● **Goal of the exercise**: Reproduce the records below word for word.

● **Provided data**:
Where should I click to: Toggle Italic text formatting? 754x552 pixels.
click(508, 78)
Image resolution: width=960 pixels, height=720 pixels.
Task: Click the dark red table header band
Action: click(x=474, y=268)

● **Task result**:
Where should I click to: Toggle Italic text formatting? 754x552 pixels.
click(508, 78)
Image resolution: width=960 pixels, height=720 pixels.
Task: Click the dark red table header band
Action: click(x=474, y=268)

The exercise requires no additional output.